═══ Data for the task

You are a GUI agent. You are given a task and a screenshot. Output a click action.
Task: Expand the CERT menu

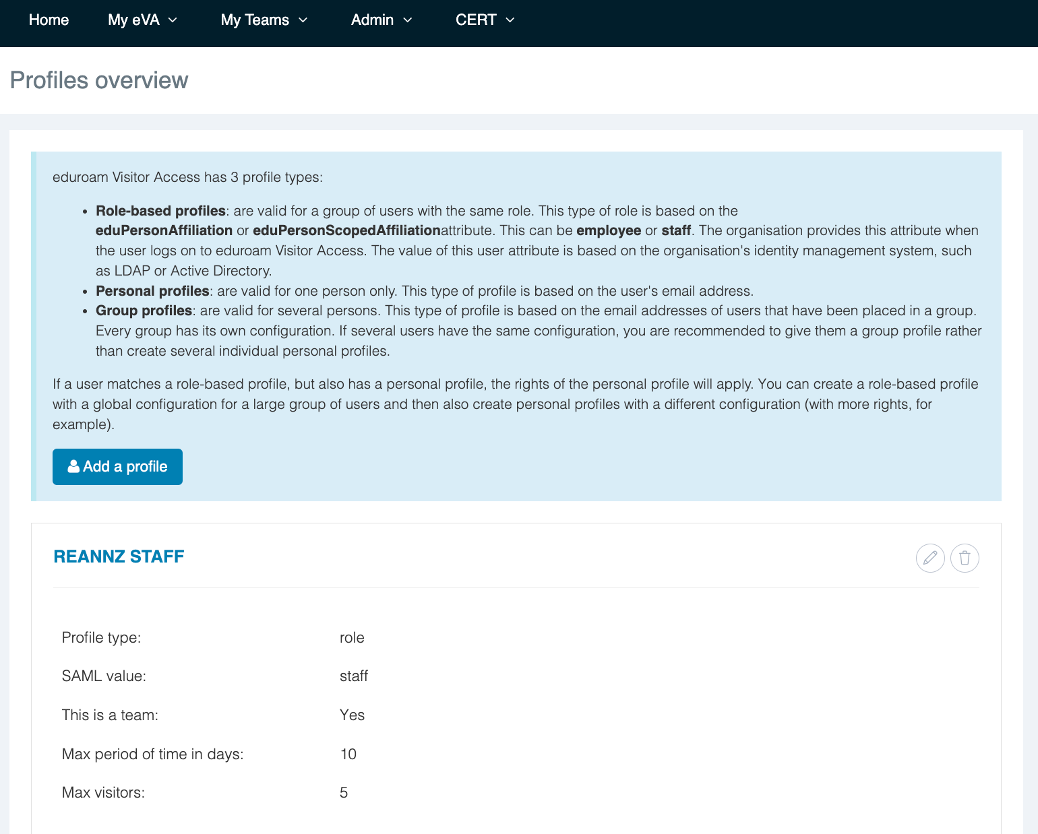coord(485,20)
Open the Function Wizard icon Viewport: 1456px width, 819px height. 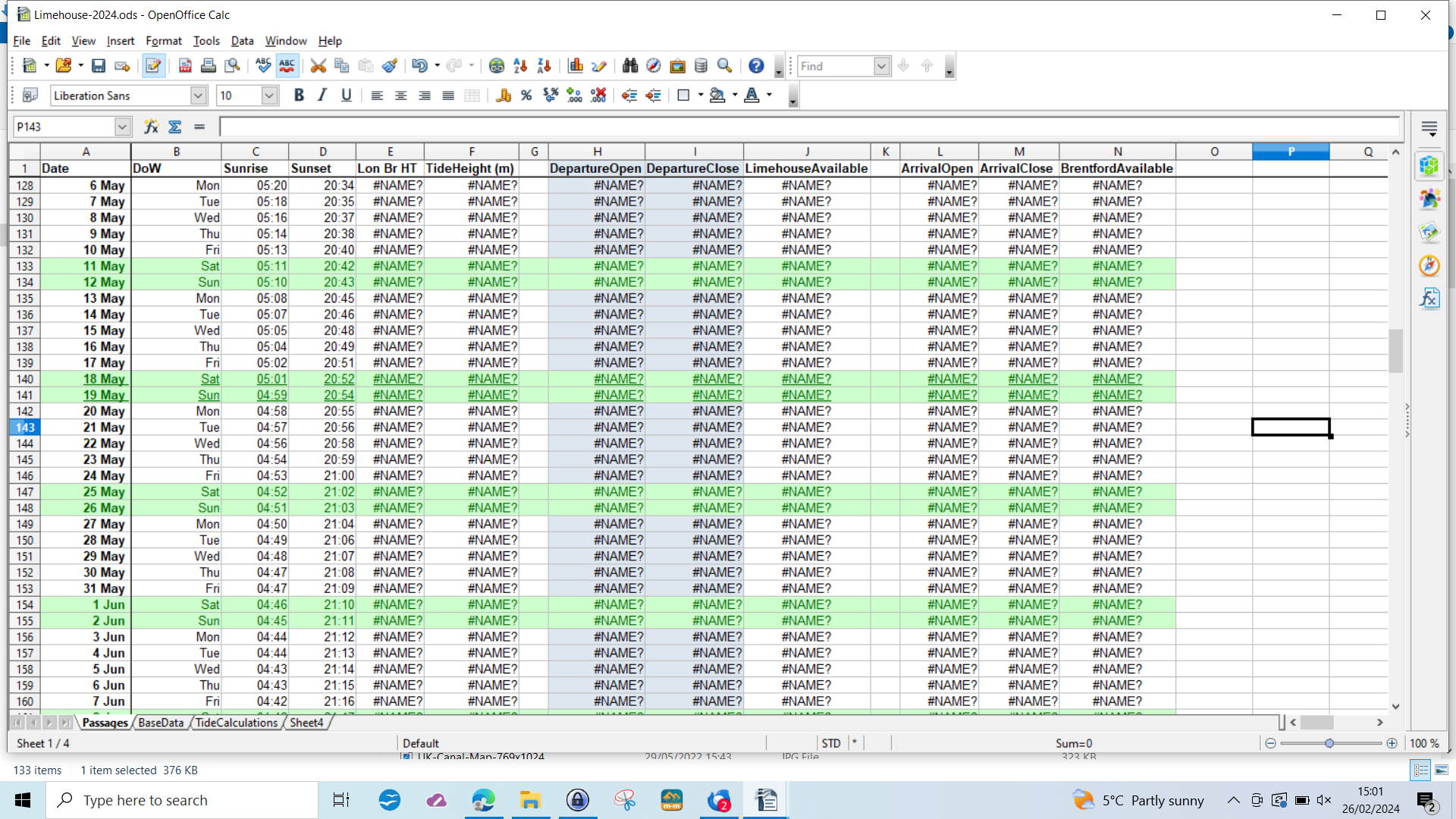tap(151, 127)
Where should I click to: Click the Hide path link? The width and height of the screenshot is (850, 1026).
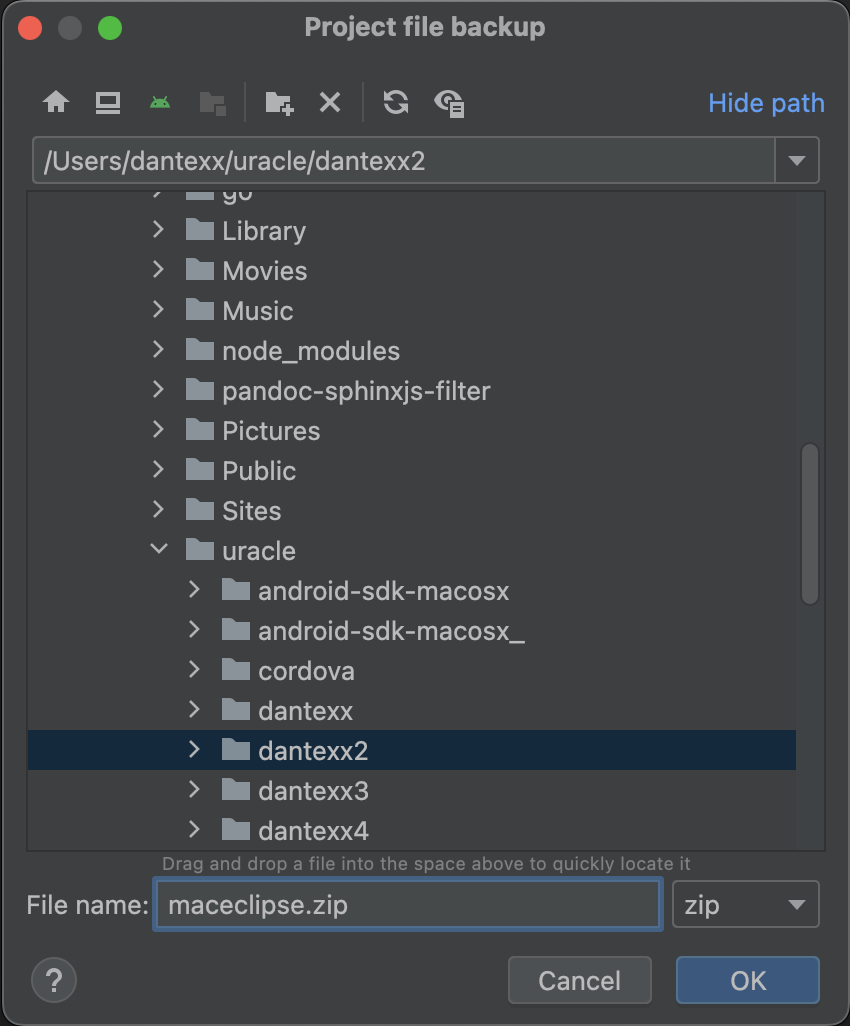tap(766, 103)
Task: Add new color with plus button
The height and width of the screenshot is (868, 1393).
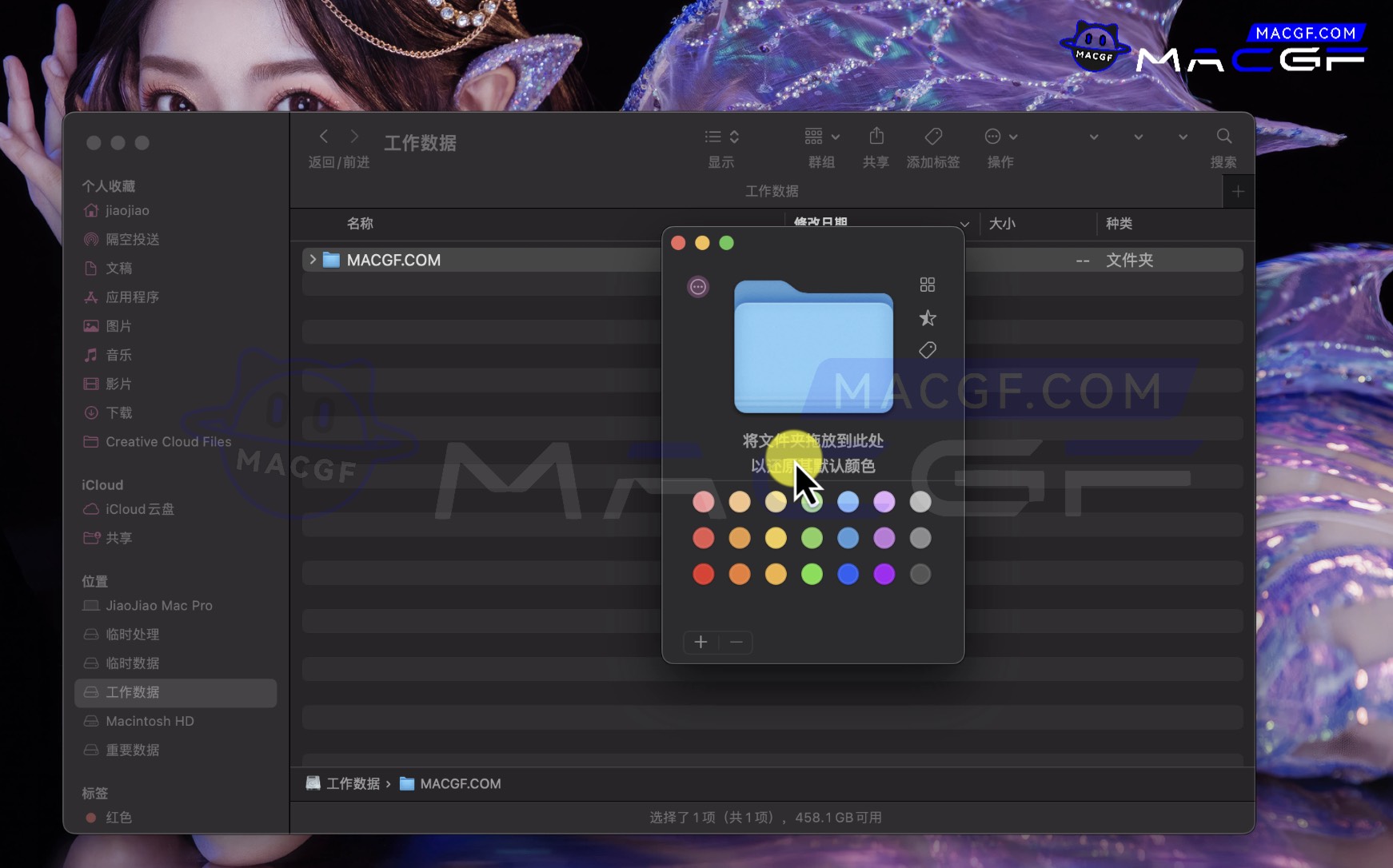Action: [700, 642]
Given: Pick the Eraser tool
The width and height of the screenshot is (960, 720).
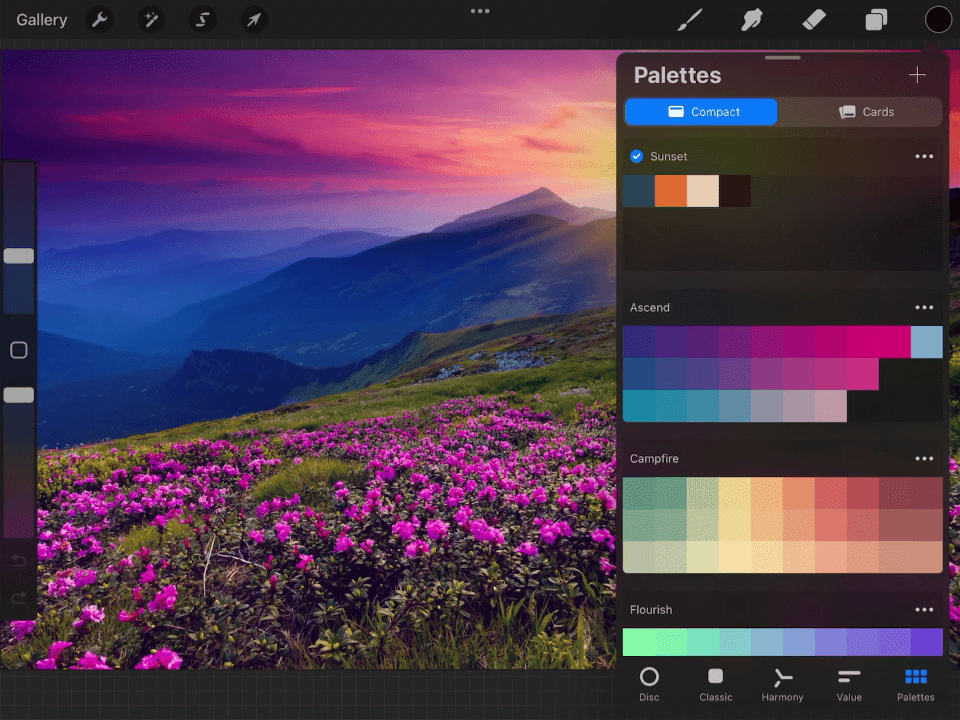Looking at the screenshot, I should coord(814,20).

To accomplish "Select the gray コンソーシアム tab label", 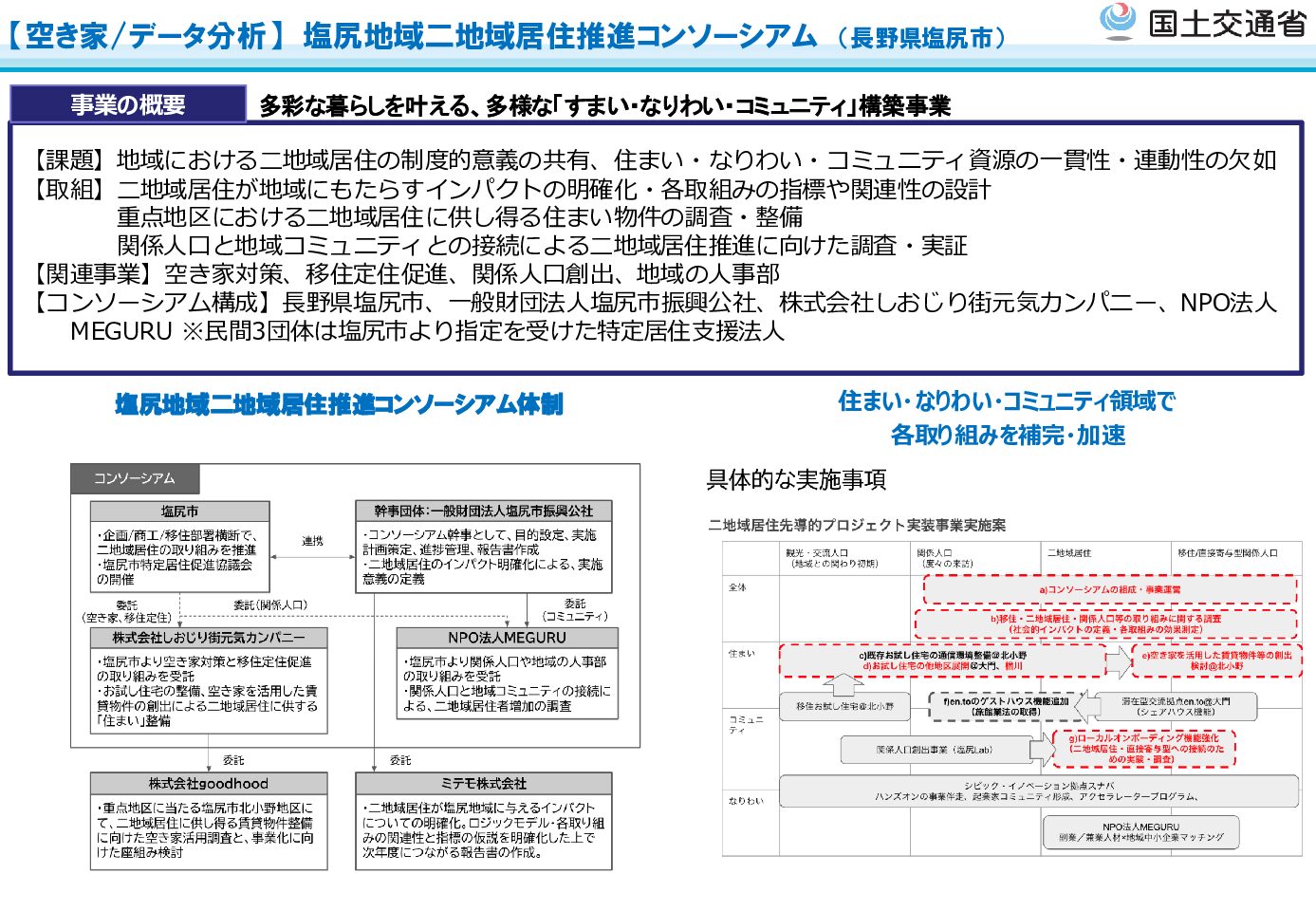I will pos(134,478).
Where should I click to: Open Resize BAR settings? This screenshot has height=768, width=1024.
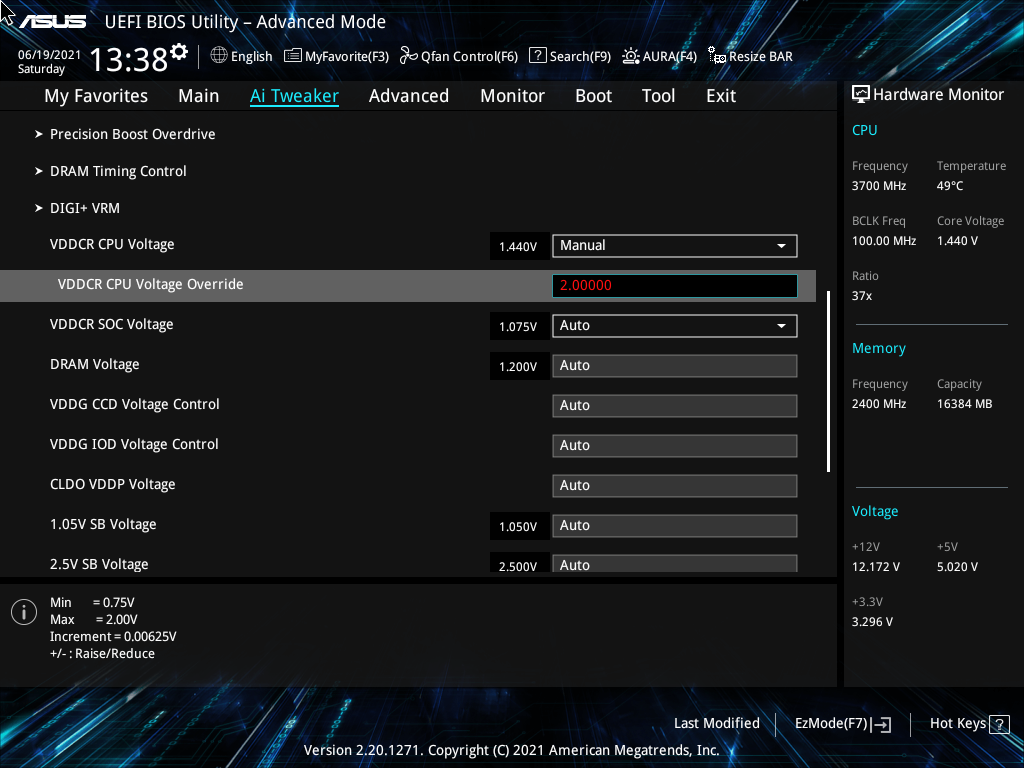750,56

══════

== Exercise task ==
Copy verbatim the rows from the line containing "Where should I click to: Open" through the last row, both included. Leave the pictures out.

== Correct output ==
Where should I click to: Open Resize BAR settings? This screenshot has height=768, width=1024.
750,56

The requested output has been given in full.